My generation was called the sandwich generation. My kids are in their 40s. Sometimes kids leave home and come back. Parents are pleased to help them, but on the side they have their mother or father or the spouse's mother or father and they are squeezed. That kind of pressure is added to any family, whether it is budgetary or just plain emotional. People are dealing with a level of fear.
Seniors have issues of their own. They are fearful of life out in the community because, as they age and become more fragile, fear develops. There are the young people who have to move back home because of economic circumstances. Then people have their own lives with which they are trying to deal. When we put all that together, sadly, in some instances, there is a response that leads to elder abuse.
Seniors, as I have come to learn over the years, are a very proud group of people. They have worked very hard for their country, they have done anything right and they have come to this place in their lives. If somebody abuses them, they feel shame. Victims often do. That is why victims oftentimes will not report it. They feel shame that perhaps their sons or daughters have done something to them that no son or daughter should ever even consider doing. That stops the victims from responding. I referenced earlier the suggestion from the NDP of having a hotline to deal with such things.

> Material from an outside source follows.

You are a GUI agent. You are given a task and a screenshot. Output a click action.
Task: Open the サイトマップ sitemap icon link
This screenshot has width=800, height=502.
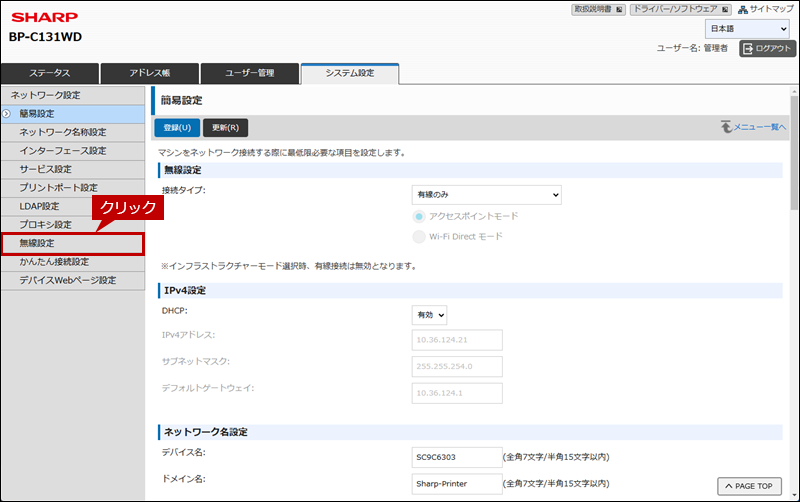click(766, 9)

There is another word that does not get used too often, which is the love of the abusers, their children or someone close them. I also referenced earlier the kinds of impairments some seniors have that interfere.
The other area we need to look at, which I referenced with the situation with my mother, is how the so-called caregivers deal with the various cutbacks in services, mainly at the provincial level to be fair to the government. A senior perhaps living alone used to have many hours of care available. I know one senior in the Hamilton area, a friend of mine, had one bath a week by a caregiver. I think the maximum was two. Those caregivers are dashing from home to home. It is not like they do one job and then relax. They are stressed and, sadly, their response to that stress is negative to elderly persons.